Eine Gruppe von republikanischen Abgeordneten im Repräsentantenhaus droht, ein parteiübergreifendes Wohnungsbaugesetz des Senats scheitern zu lassen. Sie fordern, dass das vorübergehende Verbot einer US-Zentralbank-Digitalwährung (CBDC) durch ein dauerhaftes Verbot ersetzt wird.
Im Mittelpunkt des Streits steht der Gesetzentwurf 21st Century ROAD to Housing Act, der letzte Woche vom Bankenausschuss des Senats veröffentlicht wurde. Das Gesetz würde der Federal Reserve vorübergehend untersagen, eine CBDC auszugeben. Allerdings läuft dieses Verbot am 31. Dezember 2030 aus.
Warum fordern diese Abgeordneten ein dauerhaftes Verbot von CBDC?
Diese sogenannte „Sunset-Klausel” stößt jedoch auf Widerstand in einer 18-köpfigen Gruppe von Republikanern im Repräsentantenhaus.
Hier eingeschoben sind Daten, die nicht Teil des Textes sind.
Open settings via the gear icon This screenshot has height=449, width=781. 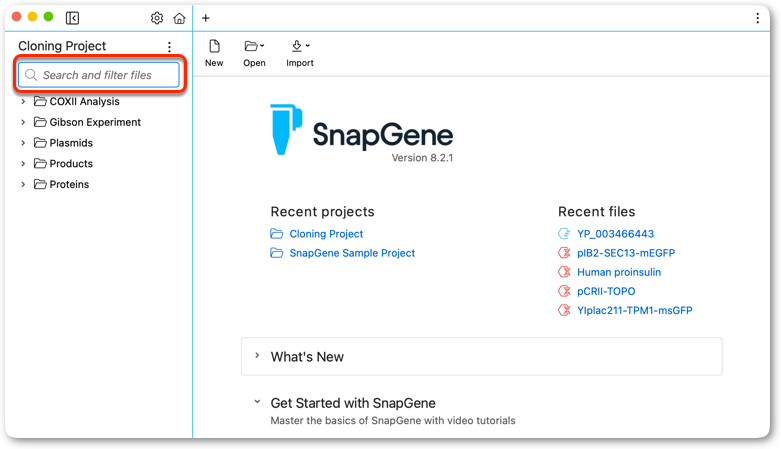pos(157,18)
Die Abgeordneten warnten, dass sie dafür sorgen werden, dass das Senatsgesetz „im Repräsentantenhaus sofort scheitert”, falls die Abgeordneten die Anti-CBDC-Regelung nicht verschärfen.
Ihr Anliegen hat als Hintergrund Sorge um Privatsphäre und Bürgerrechte. Die Gruppe sagt, eine CBDC würde „nicht gewählten Bürokraten” ein Instrument zur finanziellen Überwachung geben, das über verfassungsrechtliche Grenzen hinausgehen könnte.
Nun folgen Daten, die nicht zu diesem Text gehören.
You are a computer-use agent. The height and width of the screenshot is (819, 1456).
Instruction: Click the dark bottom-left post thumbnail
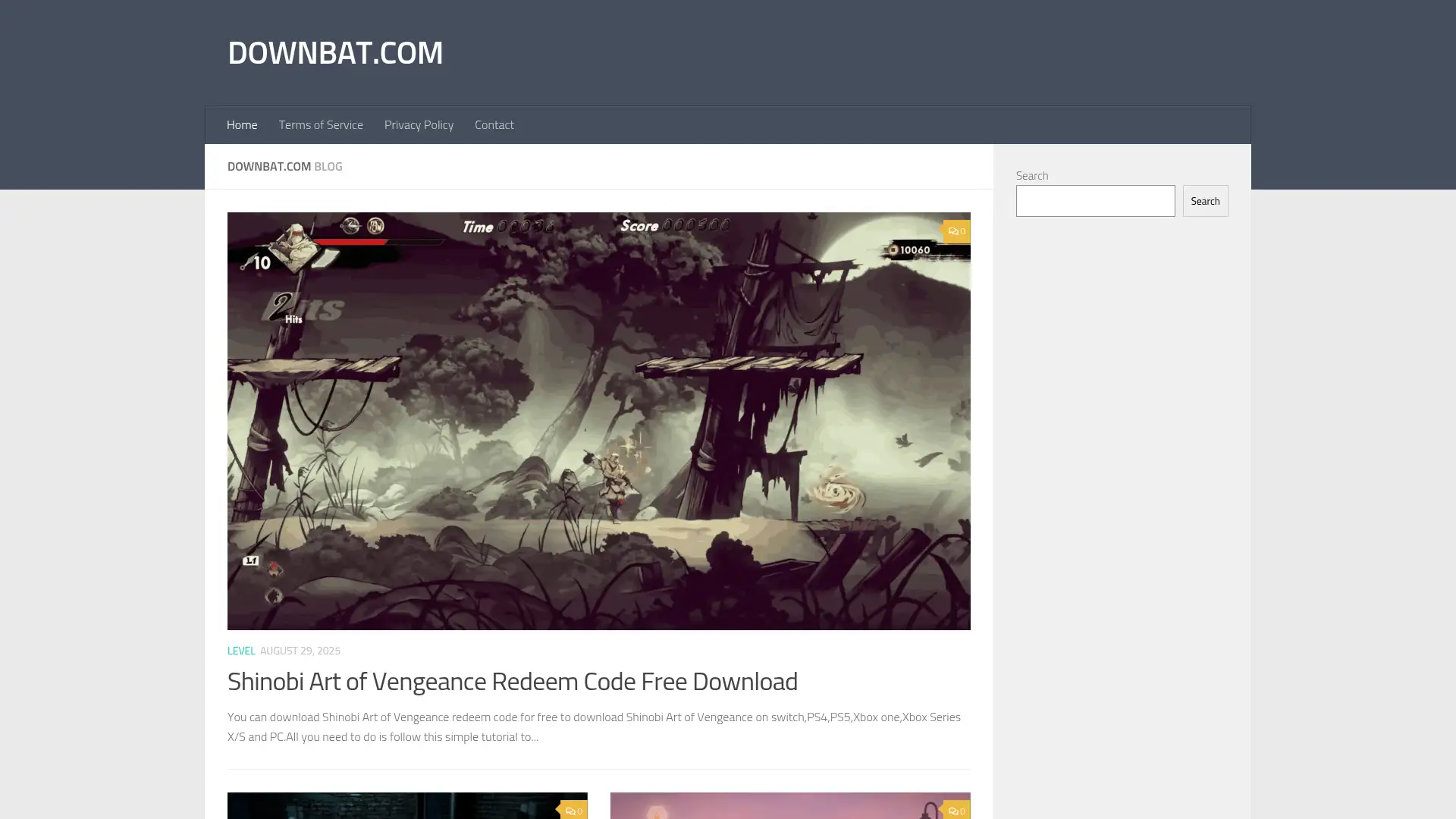407,806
Sie argumentieren, dass ein staatlich geführter digitaler Ledger Zahlungen nachverfolgen, missliebige Aktivitäten einschränken oder sogar Bürger von Finanzsystemen ausschließen könnte.
„Eine CBDC ist im Grunde ein digitaler Dollar, der von der Federal Reserve ausgegeben und kontrolliert wird. Anders als Bargeld könnte sie es der Regierung ermöglichen, sämtliche Zahlungen nachzuverfolgen und zu sehen, wie Amerikaner ihr Geld ausgeben”, schrieb Abgeordneter Ralph Norman auf X, früher Twitter.
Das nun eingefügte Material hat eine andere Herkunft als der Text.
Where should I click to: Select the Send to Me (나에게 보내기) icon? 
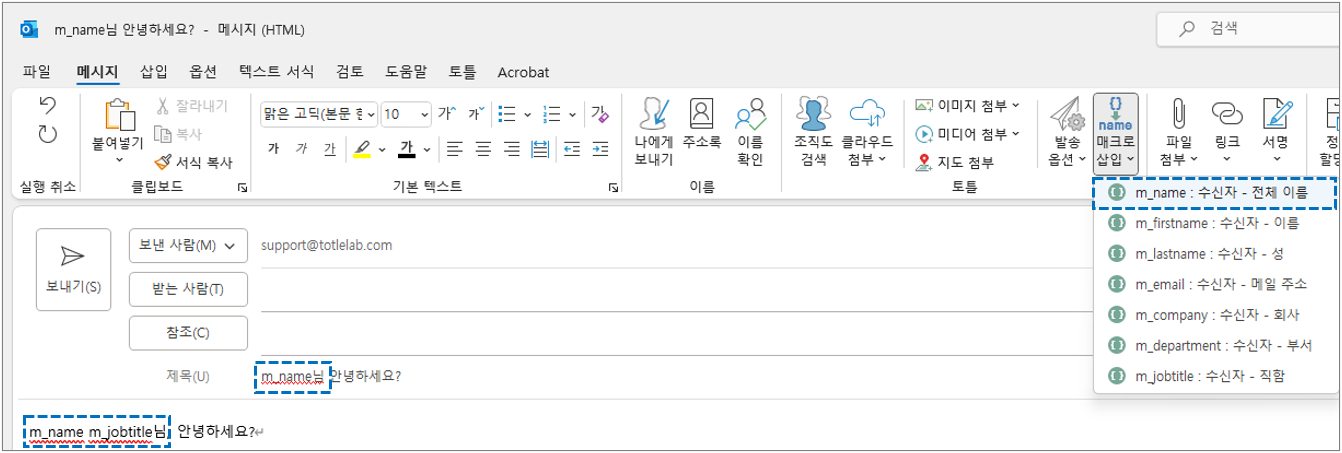coord(654,133)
Deshalb fordern die Abgeordneten, dass der strengere Wortlaut aus dem Gesetzentwurf von Majority Whip Tom Emmer, dem Anti-CBDC Surveillance State Act (H.R. 1919), übernommen wird.
Dieser Gesetzentwurf, der bereits das Repräsentantenhaus passiert hat, geht über eine vorübergehende Einschränkung hinaus. Er würde ein dauerhaftes Verbot für eine digitale Währung für Verbraucher vorschreiben und der Federal Reserve auch verbieten, Pilotprogramme zu starten oder die zugrunde liegende Technologie zu erforschen.
„Das Repräsentantenhaus hat bereits für ein dauerhaftes Verbot einer CBDC gestimmt. Der Senat muss den 21st Century ROAD to Housing Act mit STÄRKEREM Wortlaut ändern, bevor er dem Repräsentantenhaus vorgelegt wird. Ein dauerhaftes Verbot ist der EINZIGE Weg, die Privatsphäre und Freiheit der Amerikaner zu schützen”, ergänzte Norman.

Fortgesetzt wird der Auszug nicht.